Understanding the Degradation of GPT-4
Many of us practitioners have felt that GPT-4 degrades over time. It's now corroborated by a recent study. But why does GPT-4 degrade, and what can we learn from it?
Here're some thoughts:
▸ Safety vs helpfulness tradeoff: the paper shows that GPT-4 Jun version is "safer" than Mar version, as it's much more likely to refuse sensitive questions (answer rate drops from 21% -> 5%).
Unfortunately, more safety typically comes at the cost of less usefulness, leading to a possible degrade in cognitive skills. My guess (no evidence, just speculation) is that OpenAI spent the majority of efforts doing lobotomy from Mar to Jun, and didn't have time to fully recover the other capabilities that matter.
▸ Safety alignment makes coding unnecessarily verbose: the paper shows that GPT-4-Jun tends to mix in useless text even though the prompt explicitly says "Generate the code only without any other text". This means practitioners now need to manually post-process the output to be executable - a big annoyance in an LLM software stack.
I believe this is a side effect of safety alignment. We've all seen GPTs add warnings, disclaimers (I'm not a <domain> expert, so please consult ...), and back-pedaling (that being said, it's important to be respectful ...), usually to an otherwise very straightforward answer. If the whole brain is tuned to behave like this, coding would suffer as well.
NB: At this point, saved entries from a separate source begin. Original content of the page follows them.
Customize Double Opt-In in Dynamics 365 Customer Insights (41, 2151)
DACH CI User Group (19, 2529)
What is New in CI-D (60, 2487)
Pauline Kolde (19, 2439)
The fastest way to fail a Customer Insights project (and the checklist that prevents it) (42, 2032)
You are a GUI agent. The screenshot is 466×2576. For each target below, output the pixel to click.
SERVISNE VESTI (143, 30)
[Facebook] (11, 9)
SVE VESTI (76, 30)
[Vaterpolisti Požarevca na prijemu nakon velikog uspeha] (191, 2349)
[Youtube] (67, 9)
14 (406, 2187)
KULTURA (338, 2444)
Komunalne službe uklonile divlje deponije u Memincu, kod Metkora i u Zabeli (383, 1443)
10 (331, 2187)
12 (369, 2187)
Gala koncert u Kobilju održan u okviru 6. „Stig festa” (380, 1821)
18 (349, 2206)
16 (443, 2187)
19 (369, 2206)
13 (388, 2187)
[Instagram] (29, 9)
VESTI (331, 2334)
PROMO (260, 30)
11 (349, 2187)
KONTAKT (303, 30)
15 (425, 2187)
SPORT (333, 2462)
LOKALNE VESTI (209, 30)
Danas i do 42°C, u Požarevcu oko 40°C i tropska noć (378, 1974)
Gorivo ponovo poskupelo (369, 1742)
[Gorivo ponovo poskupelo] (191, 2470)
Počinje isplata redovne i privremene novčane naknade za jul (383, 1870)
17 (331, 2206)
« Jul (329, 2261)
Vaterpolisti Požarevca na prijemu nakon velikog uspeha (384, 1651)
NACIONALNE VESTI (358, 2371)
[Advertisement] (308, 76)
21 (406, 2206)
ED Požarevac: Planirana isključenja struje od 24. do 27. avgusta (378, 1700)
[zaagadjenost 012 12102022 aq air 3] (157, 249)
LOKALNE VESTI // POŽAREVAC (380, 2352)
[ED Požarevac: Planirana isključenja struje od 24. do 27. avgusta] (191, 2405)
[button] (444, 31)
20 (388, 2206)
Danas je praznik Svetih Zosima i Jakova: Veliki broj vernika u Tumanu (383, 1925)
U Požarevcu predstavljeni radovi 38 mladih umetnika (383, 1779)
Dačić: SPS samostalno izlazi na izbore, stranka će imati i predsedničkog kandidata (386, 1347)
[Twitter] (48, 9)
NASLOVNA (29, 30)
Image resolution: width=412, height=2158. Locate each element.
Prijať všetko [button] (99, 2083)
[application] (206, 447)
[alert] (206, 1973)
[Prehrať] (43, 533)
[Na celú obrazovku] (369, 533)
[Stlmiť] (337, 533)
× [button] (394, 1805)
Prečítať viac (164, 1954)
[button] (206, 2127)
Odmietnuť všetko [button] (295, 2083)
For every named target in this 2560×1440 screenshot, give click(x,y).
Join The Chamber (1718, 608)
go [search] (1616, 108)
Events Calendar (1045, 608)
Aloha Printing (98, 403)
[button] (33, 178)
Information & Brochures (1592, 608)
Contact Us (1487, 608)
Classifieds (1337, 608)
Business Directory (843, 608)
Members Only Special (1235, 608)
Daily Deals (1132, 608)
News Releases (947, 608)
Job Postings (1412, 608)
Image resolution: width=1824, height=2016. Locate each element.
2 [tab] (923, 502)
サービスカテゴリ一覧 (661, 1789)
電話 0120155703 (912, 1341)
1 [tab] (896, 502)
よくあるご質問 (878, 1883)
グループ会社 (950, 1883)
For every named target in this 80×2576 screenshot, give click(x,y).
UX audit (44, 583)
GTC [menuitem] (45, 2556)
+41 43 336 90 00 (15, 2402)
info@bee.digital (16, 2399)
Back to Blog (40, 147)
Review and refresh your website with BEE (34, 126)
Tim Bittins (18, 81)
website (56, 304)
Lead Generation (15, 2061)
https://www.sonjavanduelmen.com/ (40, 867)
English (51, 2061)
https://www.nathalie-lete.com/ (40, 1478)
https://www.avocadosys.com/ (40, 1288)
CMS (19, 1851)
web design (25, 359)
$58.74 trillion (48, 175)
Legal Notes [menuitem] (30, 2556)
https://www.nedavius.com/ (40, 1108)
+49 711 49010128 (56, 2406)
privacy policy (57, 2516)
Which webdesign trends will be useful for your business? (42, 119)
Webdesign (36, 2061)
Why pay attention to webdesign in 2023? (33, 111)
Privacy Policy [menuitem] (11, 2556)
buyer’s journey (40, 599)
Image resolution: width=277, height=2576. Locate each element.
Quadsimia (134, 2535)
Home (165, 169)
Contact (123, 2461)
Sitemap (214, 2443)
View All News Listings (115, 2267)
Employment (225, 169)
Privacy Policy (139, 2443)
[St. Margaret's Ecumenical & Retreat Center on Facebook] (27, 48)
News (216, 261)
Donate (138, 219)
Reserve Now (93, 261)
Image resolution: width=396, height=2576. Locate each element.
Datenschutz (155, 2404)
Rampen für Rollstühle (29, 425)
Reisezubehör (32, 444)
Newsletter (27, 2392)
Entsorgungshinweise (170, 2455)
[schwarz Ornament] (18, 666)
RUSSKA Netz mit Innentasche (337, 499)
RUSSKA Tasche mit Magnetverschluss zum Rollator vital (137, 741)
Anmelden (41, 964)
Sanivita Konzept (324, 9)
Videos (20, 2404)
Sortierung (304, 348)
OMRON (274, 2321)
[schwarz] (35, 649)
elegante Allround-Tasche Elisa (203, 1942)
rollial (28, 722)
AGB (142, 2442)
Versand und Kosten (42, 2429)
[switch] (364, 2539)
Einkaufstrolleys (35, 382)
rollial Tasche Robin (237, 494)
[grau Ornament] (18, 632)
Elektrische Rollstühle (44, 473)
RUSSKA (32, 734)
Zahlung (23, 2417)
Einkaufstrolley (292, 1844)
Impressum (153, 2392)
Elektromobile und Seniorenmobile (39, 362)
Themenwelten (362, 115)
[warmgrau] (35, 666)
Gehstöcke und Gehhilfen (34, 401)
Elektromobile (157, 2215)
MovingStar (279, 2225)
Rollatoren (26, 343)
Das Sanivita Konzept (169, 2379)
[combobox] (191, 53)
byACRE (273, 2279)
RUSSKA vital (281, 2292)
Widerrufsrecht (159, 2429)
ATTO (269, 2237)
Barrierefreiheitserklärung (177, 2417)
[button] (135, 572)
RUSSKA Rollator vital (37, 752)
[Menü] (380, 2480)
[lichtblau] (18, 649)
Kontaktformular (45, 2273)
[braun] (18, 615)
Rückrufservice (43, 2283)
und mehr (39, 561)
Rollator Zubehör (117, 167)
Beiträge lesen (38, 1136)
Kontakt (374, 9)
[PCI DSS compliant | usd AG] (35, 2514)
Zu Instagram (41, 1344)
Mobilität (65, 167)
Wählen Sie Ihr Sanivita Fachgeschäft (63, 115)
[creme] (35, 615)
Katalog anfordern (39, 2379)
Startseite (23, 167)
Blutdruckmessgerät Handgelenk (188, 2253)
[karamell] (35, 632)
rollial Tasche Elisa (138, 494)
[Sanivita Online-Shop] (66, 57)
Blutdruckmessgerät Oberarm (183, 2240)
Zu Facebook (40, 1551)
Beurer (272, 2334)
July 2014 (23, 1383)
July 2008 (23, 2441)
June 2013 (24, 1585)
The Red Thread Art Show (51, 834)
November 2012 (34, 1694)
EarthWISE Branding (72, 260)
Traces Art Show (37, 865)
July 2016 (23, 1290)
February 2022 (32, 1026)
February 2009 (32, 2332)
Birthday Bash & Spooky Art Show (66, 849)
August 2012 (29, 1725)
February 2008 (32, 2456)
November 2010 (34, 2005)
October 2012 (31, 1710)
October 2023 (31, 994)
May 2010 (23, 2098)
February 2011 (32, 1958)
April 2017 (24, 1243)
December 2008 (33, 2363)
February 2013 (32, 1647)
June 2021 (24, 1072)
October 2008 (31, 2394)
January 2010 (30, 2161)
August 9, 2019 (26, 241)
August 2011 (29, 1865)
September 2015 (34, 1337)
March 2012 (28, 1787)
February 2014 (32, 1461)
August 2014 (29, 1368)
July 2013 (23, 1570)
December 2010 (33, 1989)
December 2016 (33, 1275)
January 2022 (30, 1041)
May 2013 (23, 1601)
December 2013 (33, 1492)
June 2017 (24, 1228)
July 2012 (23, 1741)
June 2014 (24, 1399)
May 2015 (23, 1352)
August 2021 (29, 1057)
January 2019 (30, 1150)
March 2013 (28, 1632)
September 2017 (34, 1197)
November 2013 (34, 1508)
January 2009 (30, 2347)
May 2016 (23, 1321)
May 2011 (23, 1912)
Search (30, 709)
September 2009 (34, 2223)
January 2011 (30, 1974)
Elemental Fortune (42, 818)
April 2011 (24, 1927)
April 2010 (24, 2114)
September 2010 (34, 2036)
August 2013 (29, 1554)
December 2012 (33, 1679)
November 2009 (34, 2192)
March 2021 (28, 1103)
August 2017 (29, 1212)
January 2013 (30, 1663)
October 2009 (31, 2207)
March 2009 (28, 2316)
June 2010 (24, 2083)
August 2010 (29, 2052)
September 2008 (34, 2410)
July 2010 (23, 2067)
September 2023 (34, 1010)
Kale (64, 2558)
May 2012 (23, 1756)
▸ Cost cutting: no one knows for sure if GPT-4-Jun is the exact same mixture-of-expert configuration as GPT-4-Mar. It's possible that (1) parameter count drops, (2) number of experts is reduced, and/or (3) simpler queries are routed to smaller experts, and only complex ones maintain the original computation cost.
▸ Continuous integration will be a crucial LLM R&D topic: the AI world is barely catching up on things that the general software world takes for granted. Even this study paper doesn't do a comprehensive regression testing on benchmarks like MMLU, Math, and HumanEval. It only studies a particular prime number detection problem.
Does GPT-4 regress on trigonometry? What about other reasoning tasks? What about quality of code in different programming languages, and the ability of self-debugging?
▸ Open-source for the win: it's funny that this paper comes out at the same time as Llama-2. OSS LLMs don't have such mysteries. We can rigorously version and trace regressions, diagnose and fix all of them together as a community.